La réaction des pays arabes a été rapide et unanime. La Ligue arabe a rejeté la reconnaissance, la qualifiant de dépourvue de tout effet légal, et a exhorté la Colombie à revenir sur sa décision. L’Égypte et l’Arabie saoudite ont réaffirmé leur attachement au droit international et aux résolutions de l’ONU, insistant sur le fait que le plateau du Golan reste un territoire syrien occupé. La Syrie, pour sa part, a condamné fermement cette décision, affirmant que le Golan constitue une partie intégrante de son territoire et promettant d’utiliser tous les moyens diplomatiques et juridiques pour défendre sa souveraineté. D’autres pays comme le Qatar, le Koweït et l’Irak ont également exprimé leur désapprobation, tandis que le Conseil de coopération du Golfe a qualifié la reconnaissance de « nulle et non avenue ».
Cette décision marque un tournant radical par rapport à la politique de l’administration précédente, incarnée par Gustavo Petro, qui entretenait des relations tendues avec Israël. Le nouveau président colombien, Abelardo de la Espriella, affiche une volonté claire de réorienter la politique étrangère de son pays en faveur d’Israël, avec des mesures concrètes telles que la reprise des exportations de charbon vers Israël et le retrait de la participation colombienne aux procédures judiciaires contre Israël à la Cour internationale de Justice. Malgré la forte opposition exprimée par de nombreux pays arabes, aucune mesure diplomatique extrême, comme le rappel d’ambassadeurs ou la rupture des relations, n’a encore été signalée. Cette situation reste donc une crise politique et diplomatique en évolution, dont l’ampleur dépendra des prochaines actions de Bogotá, notamment le déplacement de son ambassade à Jérusalem.

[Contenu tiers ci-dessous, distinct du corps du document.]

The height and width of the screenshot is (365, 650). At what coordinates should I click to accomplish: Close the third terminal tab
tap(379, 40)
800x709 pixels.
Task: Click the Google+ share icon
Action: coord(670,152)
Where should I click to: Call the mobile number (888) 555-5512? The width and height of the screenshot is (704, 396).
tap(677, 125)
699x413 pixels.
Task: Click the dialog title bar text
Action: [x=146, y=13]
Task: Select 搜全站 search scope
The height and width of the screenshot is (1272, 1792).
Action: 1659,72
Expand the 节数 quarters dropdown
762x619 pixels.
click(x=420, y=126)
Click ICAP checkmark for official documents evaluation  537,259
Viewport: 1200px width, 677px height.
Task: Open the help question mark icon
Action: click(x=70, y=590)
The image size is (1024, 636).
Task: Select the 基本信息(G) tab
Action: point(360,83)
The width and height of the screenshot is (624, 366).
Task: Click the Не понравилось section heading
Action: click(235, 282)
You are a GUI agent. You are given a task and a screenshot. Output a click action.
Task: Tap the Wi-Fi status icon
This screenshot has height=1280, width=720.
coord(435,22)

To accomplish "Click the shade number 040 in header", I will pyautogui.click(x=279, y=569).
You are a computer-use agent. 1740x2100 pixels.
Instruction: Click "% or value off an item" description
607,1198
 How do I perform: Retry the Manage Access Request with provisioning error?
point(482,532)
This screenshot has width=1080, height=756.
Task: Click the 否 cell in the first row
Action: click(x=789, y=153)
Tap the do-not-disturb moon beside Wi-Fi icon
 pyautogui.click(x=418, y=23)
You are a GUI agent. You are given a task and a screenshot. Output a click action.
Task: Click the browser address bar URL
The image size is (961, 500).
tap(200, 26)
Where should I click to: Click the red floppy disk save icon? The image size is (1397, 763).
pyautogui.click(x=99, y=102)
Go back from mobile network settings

La reconnaissance par la Colombie de la souveraineté israélienne sur le Golan constitue un geste politique fort qui bouleverse les équilibres diplomatiques traditionnels dans la région. Si cette décision renforce les liens bilatéraux avec Israël, elle engendre une opposition massive de la part des pays arabes, soucieux de défendre la souveraineté syrienne et le cadre juridique international. L’évolution de cette crise dépendra des choix futurs de la Colombie, qui pourrait accentuer son alignement pro-israélien, au risque d’approfondir ses différends avec le monde arabe.